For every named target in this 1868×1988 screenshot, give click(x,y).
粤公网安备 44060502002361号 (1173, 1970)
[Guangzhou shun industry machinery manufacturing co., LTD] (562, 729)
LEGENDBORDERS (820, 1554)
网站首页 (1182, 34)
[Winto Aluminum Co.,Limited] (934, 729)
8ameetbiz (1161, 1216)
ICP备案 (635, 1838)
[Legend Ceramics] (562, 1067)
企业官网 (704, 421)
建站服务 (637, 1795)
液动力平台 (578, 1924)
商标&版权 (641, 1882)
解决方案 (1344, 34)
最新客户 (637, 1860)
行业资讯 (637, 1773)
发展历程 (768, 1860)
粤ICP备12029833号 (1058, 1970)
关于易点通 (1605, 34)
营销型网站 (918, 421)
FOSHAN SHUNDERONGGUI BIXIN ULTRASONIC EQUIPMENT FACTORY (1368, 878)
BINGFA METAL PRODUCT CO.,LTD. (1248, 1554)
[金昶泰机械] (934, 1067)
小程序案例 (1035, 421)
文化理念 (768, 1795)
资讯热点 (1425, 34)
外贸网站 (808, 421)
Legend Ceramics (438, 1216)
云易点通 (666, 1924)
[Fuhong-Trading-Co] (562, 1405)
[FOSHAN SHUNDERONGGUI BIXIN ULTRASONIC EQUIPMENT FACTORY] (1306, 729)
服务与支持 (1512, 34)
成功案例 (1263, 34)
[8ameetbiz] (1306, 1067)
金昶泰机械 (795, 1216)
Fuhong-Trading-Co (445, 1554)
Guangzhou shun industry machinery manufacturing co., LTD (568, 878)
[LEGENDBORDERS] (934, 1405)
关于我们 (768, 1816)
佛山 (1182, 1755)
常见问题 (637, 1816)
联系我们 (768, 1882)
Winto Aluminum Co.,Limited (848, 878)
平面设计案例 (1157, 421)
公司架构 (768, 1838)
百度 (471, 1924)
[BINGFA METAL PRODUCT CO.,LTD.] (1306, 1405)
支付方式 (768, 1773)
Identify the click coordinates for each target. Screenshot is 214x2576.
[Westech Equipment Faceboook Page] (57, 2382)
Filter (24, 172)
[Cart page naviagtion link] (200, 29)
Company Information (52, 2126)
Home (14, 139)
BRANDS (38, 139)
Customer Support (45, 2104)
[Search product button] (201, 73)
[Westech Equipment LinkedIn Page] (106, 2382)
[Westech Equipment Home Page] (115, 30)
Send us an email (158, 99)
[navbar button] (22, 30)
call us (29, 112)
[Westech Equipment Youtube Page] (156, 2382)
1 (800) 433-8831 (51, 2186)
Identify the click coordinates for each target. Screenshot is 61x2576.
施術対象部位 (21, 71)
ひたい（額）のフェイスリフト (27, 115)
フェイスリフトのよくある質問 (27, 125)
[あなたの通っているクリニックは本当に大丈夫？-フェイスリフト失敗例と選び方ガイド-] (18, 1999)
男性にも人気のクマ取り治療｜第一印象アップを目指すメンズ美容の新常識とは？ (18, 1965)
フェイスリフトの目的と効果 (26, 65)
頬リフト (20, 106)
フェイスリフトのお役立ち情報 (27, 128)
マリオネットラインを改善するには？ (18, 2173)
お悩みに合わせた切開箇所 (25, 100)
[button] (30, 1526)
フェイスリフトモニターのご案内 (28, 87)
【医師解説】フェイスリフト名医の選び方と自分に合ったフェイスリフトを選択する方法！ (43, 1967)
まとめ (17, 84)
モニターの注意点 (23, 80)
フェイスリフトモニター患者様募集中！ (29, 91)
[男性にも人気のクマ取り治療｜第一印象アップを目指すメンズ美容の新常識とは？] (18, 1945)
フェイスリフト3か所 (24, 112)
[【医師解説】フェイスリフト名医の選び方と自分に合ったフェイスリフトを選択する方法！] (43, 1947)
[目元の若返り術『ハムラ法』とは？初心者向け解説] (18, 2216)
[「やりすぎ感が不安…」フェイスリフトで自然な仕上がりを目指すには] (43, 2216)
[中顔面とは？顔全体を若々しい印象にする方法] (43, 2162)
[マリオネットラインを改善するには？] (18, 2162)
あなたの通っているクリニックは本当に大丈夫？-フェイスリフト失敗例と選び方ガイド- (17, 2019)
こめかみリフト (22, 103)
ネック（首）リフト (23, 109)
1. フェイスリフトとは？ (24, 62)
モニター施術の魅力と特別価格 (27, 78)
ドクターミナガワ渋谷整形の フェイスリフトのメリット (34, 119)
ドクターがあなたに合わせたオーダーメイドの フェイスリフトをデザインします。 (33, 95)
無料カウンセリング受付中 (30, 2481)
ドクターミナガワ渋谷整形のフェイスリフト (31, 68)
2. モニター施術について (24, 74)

• _TASK TO COMPLETE_
Print, without any change, the line containing "[マリオネットラインを改善するには？] (18, 2162)" and each line after it to the end of the material.

• _WRITTEN RESPONSE_
[マリオネットラインを改善するには？] (18, 2162)
あなたの通っているクリニックは本当に大丈夫？-フェイスリフト失敗例と選び方ガイド- (17, 2019)
こめかみリフト (22, 103)
ネック（首）リフト (23, 109)
1. フェイスリフトとは？ (24, 62)
モニター施術の魅力と特別価格 (27, 78)
ドクターミナガワ渋谷整形の フェイスリフトのメリット (34, 119)
ドクターがあなたに合わせたオーダーメイドの フェイスリフトをデザインします。 (33, 95)
無料カウンセリング受付中 (30, 2481)
ドクターミナガワ渋谷整形のフェイスリフト (31, 68)
2. モニター施術について (24, 74)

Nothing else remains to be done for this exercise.